⑤  人間にとって正しく考えるとは(1時間)
人間は誰でも考えます。現代の情報時代では知ることがあまりに多いため、
知ろうとすることに追われ深く考えることができないのではないでしょうか。ハイデッカーの「人間は日常ひとの立場に立っている」という意味を考察し、流行現象について考えました。また、正しく考える事とはどうすればできるか批判的精神を持つという観点から学びます。
 
4)子どもたちにとって「人間と社会」の授業とは(1時間)
 最後に1時間とり学習の「アンケート」と「学んだこと」を書いてもらいました。「アンケート」ではどのテーマの授業に興味をもったか書いてもらいました。
最も興味を持ったのは「人間と戦争」のテーマでした。39名の子どもたちの内21名が挙げています。特に視覚に訴えたこともあり人間とは何か、人間の弱さを強烈に考えさせくれたのだと思いました。
 子どもたちの「学んだこと」に次のような文章がありました。「わたしはこの人間についてをやる前は、人間とはどういうものかぜんぜんきょうみもなく知りませんでした。今では、きょうみもあるし、よく知りましたというか、わかってきました。人間とはえらいと自分で思っているけれど、本当はすごく弱い心を持っている動物だと思いました」「そんな弱い人間の心、わたしだってそういう弱い心を持っています。でもそれだけじゃなくて、なおそうとしなければいけないと思います」
 人間の弱さとそれを克服せねばならないという認識が感じられます。他の子どもが書いたものも常に普段の生活との結合があり、不思議に思うことがあり、自分なりに発展させて考え問題提起がありました。
 
3.終わりに
 研究課題とした「児童にとって『人間と社会』の授業は何か」を十分明らかにすることはできなかったと考えています。4年生になってもこの授業は続いています。4年生では社会科の中に「人間」という視点を特に意識して導入し、「人間と環境」を軸にした社会科授業を構成しています。「人間と水」「人間と緑」「人間とエネルギー」「人間とゴミ」「人間と地震」「人間と交通」「人間と遊び場」「人間と人口問題」「人間と食糧」などのテーマを設定し、子どもたちの調査活動も含めて実践しました。このような教科書にない教材で自由な授業をすることが「子ども」という存在を再発見させてくれるのではないでしょうか。今後ひとりひとりの子どもにとってこのような授業がどのような意味を持っているのか実践者として一層追究していきたいと思います。

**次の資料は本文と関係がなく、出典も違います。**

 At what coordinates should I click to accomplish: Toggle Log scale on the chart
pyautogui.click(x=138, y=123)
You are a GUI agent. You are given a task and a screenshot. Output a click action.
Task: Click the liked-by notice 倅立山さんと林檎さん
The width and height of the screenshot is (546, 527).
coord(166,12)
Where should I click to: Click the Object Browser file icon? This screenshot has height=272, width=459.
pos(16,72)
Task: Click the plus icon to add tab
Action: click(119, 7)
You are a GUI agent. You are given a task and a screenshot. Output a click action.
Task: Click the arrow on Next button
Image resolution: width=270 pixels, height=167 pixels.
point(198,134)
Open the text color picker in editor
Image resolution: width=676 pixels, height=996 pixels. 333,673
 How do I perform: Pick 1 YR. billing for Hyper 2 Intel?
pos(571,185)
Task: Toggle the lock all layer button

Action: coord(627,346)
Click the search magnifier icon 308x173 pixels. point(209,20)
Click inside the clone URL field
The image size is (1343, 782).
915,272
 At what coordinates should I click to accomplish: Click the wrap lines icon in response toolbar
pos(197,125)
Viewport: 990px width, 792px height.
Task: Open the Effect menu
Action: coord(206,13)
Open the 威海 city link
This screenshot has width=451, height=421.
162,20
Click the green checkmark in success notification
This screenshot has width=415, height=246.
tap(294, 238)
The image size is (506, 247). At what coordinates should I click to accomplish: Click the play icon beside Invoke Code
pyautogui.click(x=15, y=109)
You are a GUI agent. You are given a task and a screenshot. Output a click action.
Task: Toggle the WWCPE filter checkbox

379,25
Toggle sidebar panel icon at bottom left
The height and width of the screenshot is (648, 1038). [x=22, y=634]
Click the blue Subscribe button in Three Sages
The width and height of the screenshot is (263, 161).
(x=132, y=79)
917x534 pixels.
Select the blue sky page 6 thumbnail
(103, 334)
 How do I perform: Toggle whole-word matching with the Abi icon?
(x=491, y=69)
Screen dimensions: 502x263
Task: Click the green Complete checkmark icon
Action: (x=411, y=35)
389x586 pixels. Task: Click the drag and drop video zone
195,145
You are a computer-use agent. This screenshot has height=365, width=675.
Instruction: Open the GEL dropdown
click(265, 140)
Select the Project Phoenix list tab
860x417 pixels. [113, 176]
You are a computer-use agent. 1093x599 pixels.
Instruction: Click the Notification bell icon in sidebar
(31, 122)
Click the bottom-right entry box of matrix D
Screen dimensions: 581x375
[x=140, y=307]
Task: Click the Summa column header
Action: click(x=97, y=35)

 林竹二氏は「私立学校教育が普通公立学校教育と違う道を追求するものとなって、突破口を探る以外に本当の教育の期待はないのではないかと思う」と述べています(日本私立小学校連合会「会報」No.146、1982年4月)。私にとって林竹二氏の授業を発展させることが現在の課題です。
 
 教師1年目の20時間の実践、これが私の39年の聖心女子学院初等科教師として勤務できたエネルギーになったのです。
 
 エッセーNo.93でご紹介しましたように、この実践については依頼があり教師2年目に研究発表をしています。
研究発表 日本私立小学校連合会 全国教員夏季研修会「『人間と社会』授業実践―自主教材と多様な方法による社会認識の形成―」1982.8.20 西熱海ホテル
 当時東京・熱海・関西でローテンションを組んで毎夏私立小学校全国教員夏季研修会が開かれていました。3年に1回熱海の隣来宮にあった西熱海ホテルで開催されました。社会科部会では広い和室に座椅子をおいての研修会が行われ、温泉に入りながら全国の私学の先生との会話がとても懐かしいです。現在西熱海ホテルは取り壊されマンションが建っていますが、代わりに新横浜プリンスホテルが3年に1回の会場になっています。